• [The problem]: Repeat exactly, and only, the lines of the material below from the one that contains "The width and height of the screenshot is (1130, 601)." through its final line.
*****
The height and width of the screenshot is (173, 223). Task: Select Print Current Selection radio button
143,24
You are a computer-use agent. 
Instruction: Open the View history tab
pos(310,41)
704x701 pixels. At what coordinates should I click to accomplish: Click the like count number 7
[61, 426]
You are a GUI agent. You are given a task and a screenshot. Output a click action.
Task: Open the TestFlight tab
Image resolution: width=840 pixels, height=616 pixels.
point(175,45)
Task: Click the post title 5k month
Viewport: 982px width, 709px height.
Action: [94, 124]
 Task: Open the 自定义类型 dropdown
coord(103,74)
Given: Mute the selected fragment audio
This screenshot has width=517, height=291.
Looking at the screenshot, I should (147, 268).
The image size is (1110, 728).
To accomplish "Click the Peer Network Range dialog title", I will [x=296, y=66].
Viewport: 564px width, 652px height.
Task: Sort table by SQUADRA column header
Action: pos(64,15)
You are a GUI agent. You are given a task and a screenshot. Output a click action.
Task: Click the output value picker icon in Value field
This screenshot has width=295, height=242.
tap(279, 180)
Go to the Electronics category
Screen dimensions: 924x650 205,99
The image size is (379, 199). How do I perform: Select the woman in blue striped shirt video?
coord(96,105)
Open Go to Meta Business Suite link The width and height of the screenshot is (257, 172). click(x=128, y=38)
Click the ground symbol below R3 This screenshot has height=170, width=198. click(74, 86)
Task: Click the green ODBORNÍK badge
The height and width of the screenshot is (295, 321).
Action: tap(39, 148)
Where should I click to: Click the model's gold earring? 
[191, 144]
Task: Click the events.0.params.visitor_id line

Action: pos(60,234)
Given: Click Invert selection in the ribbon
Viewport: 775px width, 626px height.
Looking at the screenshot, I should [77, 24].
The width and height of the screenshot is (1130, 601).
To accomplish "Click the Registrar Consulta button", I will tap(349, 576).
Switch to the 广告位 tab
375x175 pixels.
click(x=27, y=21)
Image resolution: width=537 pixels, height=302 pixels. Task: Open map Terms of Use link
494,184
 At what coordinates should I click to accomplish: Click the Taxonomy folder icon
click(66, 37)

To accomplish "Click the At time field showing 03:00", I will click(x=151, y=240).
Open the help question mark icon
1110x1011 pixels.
*****
• [Your solution]:
The width and height of the screenshot is (1130, 601).
To accomplish "Click the Registrar Consulta button", I will tap(349, 576).
Switch to the 广告位 tab
375x175 pixels.
click(x=27, y=21)
Image resolution: width=537 pixels, height=302 pixels. Task: Open map Terms of Use link
494,184
 At what coordinates should I click to accomplish: Click the Taxonomy folder icon
click(66, 37)

To accomplish "Click the At time field showing 03:00", I will click(x=151, y=240).
Open the help question mark icon
1110x1011 pixels.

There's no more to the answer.